When \(u = 1\), we get the matrix equation:
\[ \left[ \begin{array}{rrr} 1 - 1 & 2 & 3 \\ 0 & 4- 1 & 5 \\ 0 & 0 & 6 - 1 \\ \end{array} \right] \left( \begin{array}{r} x \\ y \\ z \\ \end{array} \right) = \left[ \begin{array}{rrr} 0 & 2 & 3 \\ 0 & 3 & 5 \\ 0 & 0 & 5 \\ \end{array} \right] \left( \begin{array}{r} x \\ y \\ z \\ \end{array} \right) = \left( \begin{array}{r} 0 \\ 0 \\ 0 \\ \end{array} \right) \] These give the linear equations by back substitution:
\[
\begin{align}
z &= 0 & \text{ by row 3} \\
3y + 5z &= 0 & \text{ by row 2} \\
y &= 0 & \text{ by solving above for } y \\
\end{align}
\] Since \(x\) is unconstrained by the equations, we get an eigenvector \(v_1\) equal to
\[
v_1 =
\left(
\begin{array}{r}
1 \\
0 \\
0 \\
\end{array}
\right) \text{ for eigenvalue u = 1}
\] Next, solving the same problem for eigenvalue \(u = 4\) we get the system of equations:
\[ \left[ \begin{array}{rrr} 1-4 & 2 & 3 \\ 0 & 4- 4 & 5 \\ 0 & 0 & 6 - 4 \\ \end{array} \right] \left( \begin{array}{r} x \\ y \\ z \\ \end{array} \right) = \left[ \begin{array}{rrr} -3 & 2 & 3 \\ 0 & 0 & 5 \\ 0 & 0 & 2 \\ \end{array} \right] \left( \begin{array}{r} x \\ y \\ z \\ \end{array} \right) = \left( \begin{array}{r} 0 \\ 0 \\ 0 \\ \end{array} \right) \]
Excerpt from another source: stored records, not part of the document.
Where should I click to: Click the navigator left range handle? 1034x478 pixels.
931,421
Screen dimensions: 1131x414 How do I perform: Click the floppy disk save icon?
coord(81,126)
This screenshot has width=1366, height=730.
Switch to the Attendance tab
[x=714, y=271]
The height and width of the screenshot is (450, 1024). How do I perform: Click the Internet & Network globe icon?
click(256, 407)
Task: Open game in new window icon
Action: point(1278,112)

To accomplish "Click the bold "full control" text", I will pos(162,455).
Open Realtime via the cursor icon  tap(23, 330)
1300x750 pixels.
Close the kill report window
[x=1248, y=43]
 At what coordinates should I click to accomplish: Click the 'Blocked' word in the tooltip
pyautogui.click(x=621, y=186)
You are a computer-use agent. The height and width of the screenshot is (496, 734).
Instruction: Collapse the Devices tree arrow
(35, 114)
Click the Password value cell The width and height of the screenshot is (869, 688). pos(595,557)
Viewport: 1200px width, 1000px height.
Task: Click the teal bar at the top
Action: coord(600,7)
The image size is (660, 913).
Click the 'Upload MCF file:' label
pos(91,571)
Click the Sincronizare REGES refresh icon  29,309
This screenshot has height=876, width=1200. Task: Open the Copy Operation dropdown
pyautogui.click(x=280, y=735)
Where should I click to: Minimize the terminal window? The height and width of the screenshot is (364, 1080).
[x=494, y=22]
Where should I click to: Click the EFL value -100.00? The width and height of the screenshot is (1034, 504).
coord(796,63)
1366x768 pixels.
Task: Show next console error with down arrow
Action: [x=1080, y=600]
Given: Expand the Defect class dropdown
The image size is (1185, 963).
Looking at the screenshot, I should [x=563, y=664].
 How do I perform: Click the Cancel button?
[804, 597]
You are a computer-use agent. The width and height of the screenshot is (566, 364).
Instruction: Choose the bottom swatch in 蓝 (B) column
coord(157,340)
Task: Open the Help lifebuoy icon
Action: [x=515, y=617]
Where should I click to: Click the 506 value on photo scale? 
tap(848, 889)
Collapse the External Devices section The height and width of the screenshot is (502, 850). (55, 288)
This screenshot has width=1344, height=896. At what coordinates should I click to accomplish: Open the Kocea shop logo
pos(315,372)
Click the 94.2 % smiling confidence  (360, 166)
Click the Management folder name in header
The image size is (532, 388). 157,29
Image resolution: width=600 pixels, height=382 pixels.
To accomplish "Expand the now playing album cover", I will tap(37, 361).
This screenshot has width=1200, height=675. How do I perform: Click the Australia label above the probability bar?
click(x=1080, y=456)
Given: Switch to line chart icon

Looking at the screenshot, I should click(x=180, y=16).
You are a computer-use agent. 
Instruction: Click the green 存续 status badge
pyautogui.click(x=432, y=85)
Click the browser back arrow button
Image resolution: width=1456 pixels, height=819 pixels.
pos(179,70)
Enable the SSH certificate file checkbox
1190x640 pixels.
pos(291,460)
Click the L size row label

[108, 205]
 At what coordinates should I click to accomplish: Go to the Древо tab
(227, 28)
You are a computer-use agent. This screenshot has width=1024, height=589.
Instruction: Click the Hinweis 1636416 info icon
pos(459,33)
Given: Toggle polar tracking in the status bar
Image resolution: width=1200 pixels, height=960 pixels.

Back substitution reveals: \[ \begin{align} 2z & = 0 & \text{ by row 3} \\ 5z & = 0 & \text{ by row 2} \\ -3x + 2y + 3z & = 0 & \text{ by row 1} \\ \end{align} \]
This implies \(z = 0\) and \(-3x + 2y = 0\) which implies \(y = -3/2 x\).
Thus, the eigenvector associated with eigenvalue \(u=4\) is \[ \left( \begin{array}{r} 1 \\ 3/2 \\ 0 \\ \end{array} \right) \text{ for eigenvalue u = 4} \] Following the same logic for \(u = 6\) , we get the matrix equation:
\[ \left[ \begin{array}{rrr} 1-6 & 2 & 3 \\ 0 & 4- 6 & 5 \\ 0 & 0 & 6 - 6 \\ \end{array} \right] \left( \begin{array}{r} x \\ y \\ z \\ \end{array} \right) = \left[ \begin{array}{rrr} -5 & 2 & 3 \\ 0 & -2 & 5 \\ 0 & 0 & 0 \\ \end{array} \right] \left( \begin{array}{r} x \\ y \\ z \\ \end{array} \right) = \left( \begin{array}{r} 0 \\ 0 \\ 0 \\ \end{array} \right) \]
This implies:
\[ \begin{align} -2y + 5z & = 0 & \text{ by row 2} \\ -5x + 2y + 3z & = 0 & \text{ by row 1} \\ z & = \frac{2}{5} y & \text{ by equation 1 above} \\ -5x + 2y + 3 ( \frac{2}{5} y) & =0 & \text{ plugging into above equation 2 above} \\ -5x + \frac{16}{5}y & =0 & \\ y & = \frac{25}{16}x & \text{ by solving above for y} \end{align} \]
We conclude the eigenvector associated with \(u = 6\) is:
\[ \left( \begin{array}{r} x \\ \frac{25}{16}x \\ \frac{5}{8}x \end{array} \right) = x \left( \begin{array}{r} 1 \\ 25/16 \\ 5/8 \\ \end{array} \right) \text{ for eigenvalue u = 6 } \] This completes the solution.
We can use the eigen() function in R to calculate the same result:
## [,1] [,2] [,3]
## [1,] 1 2 3
## [2,] 0 4 5
## [3,] 0 0 6
## eigen() decomposition
## $values
## [1] 6 4 1
##
## $vectors
## [,1] [,2] [,3]
## [1,] 0.5108407 0.5547002 1
## [2,] 0.7981886 0.8320503 0
## [3,] 0.3192754 0.0000000 0
## [1] 0.5547002 0.8320503 0.0000000
# Use a scaling constant (entry 1) to show
# the below vector is equivalent to solution for eigenvalue 4
(vec2/vec2[1])## [1] 1.0 1.5 0.0
vec1 = soln$vectors[,1]
#
# Use a scaling constant 16 to show
# the below vector is equivalent to solution for eigenvalue 6
(vec1/vec1[1]*16)## [1] 16 25 10
Clearly, the above eignvector and eigenvalues are the same as my own solution.